Start of Dataset extract

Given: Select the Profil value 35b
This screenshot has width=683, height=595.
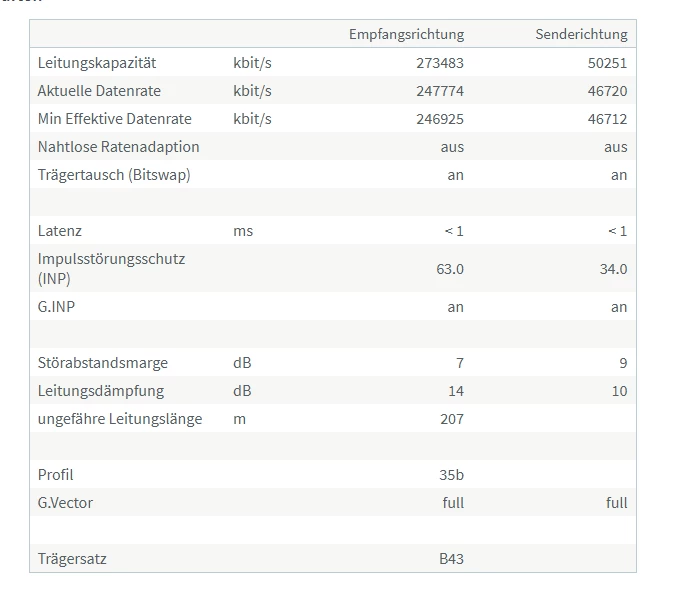Looking at the screenshot, I should click(x=451, y=475).
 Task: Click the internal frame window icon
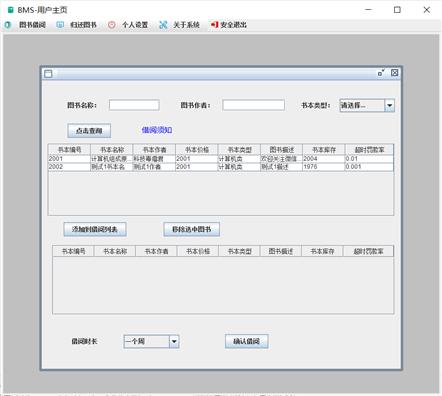click(x=48, y=74)
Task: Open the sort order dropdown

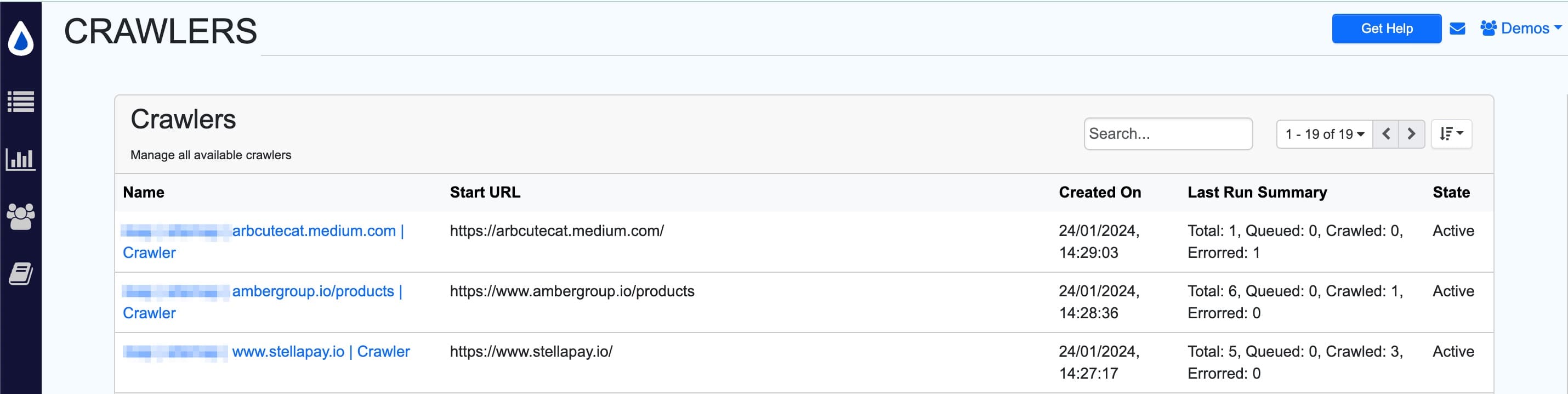Action: (1451, 134)
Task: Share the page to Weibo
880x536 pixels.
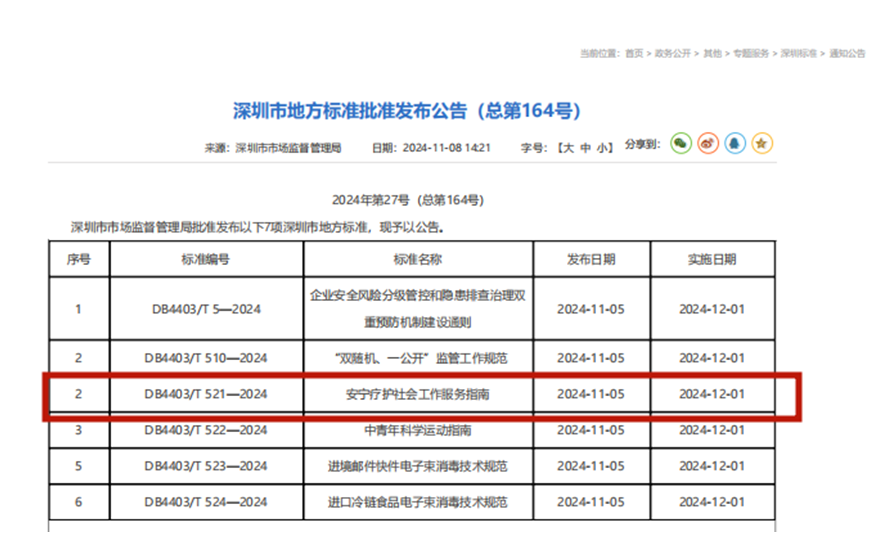Action: click(708, 144)
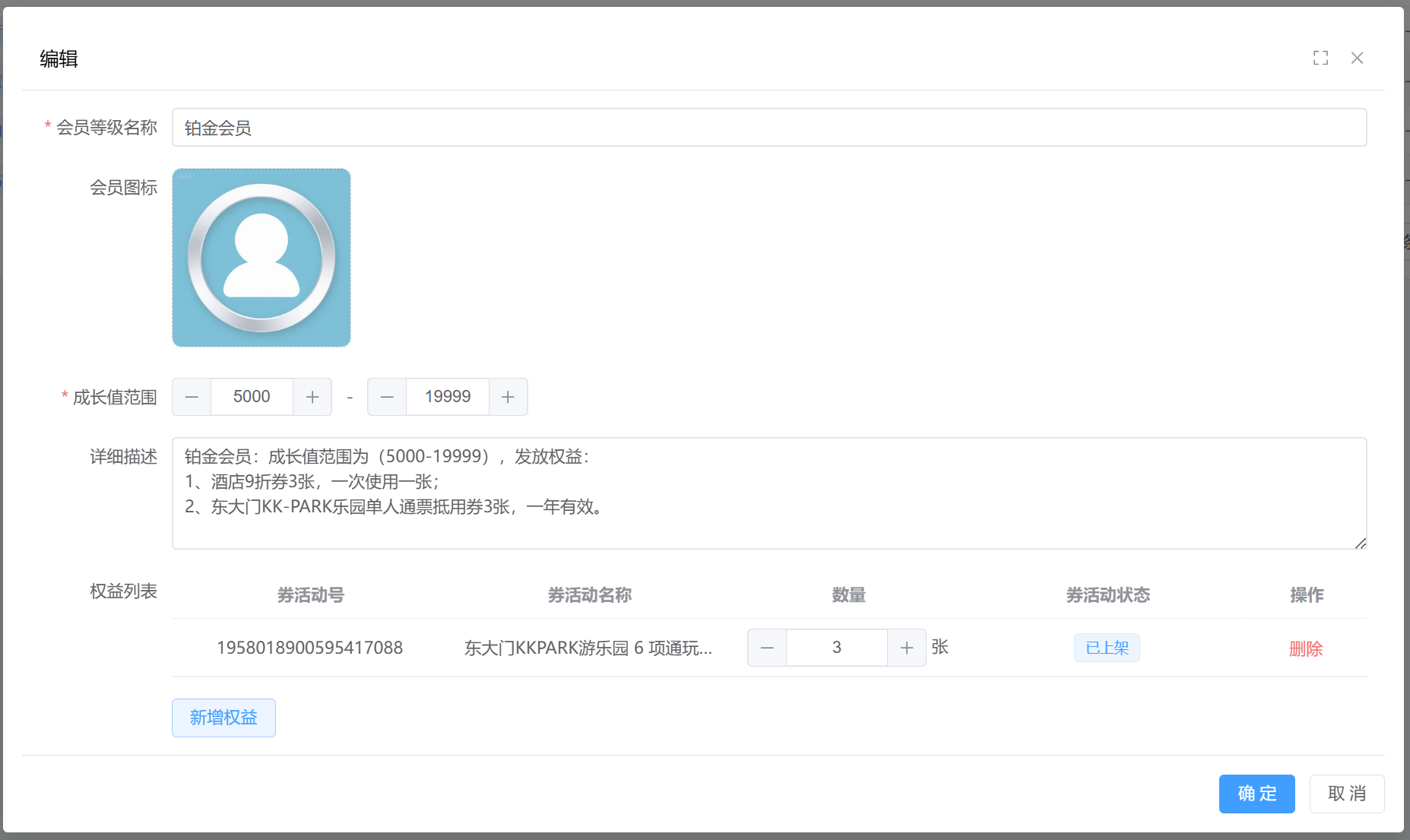Click the textarea resize handle corner
The width and height of the screenshot is (1410, 840).
click(x=1361, y=543)
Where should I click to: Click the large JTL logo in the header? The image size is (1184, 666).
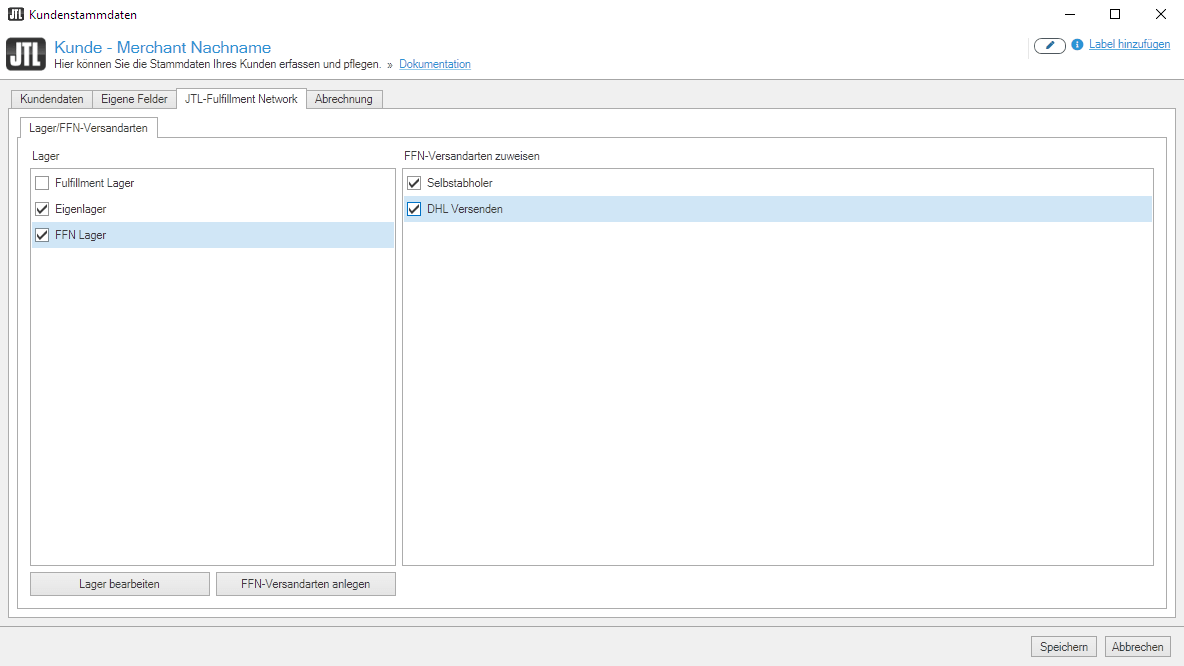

End of Dataset extract

Description of the task: Give every entry back unchanged, with no pictures.

Task answer:
Given: Select the Profil value 35b
This screenshot has width=683, height=595.
Looking at the screenshot, I should click(x=451, y=475).
 Task: Click the internal frame window icon
click(x=48, y=74)
Task: Open the sort order dropdown

Action: (1451, 134)
Task: Share the page to Weibo
880x536 pixels.
Action: click(708, 144)
Click the textarea resize handle corner
The width and height of the screenshot is (1410, 840).
click(x=1361, y=543)
Where should I click to: Click the large JTL logo in the header? The image size is (1184, 666).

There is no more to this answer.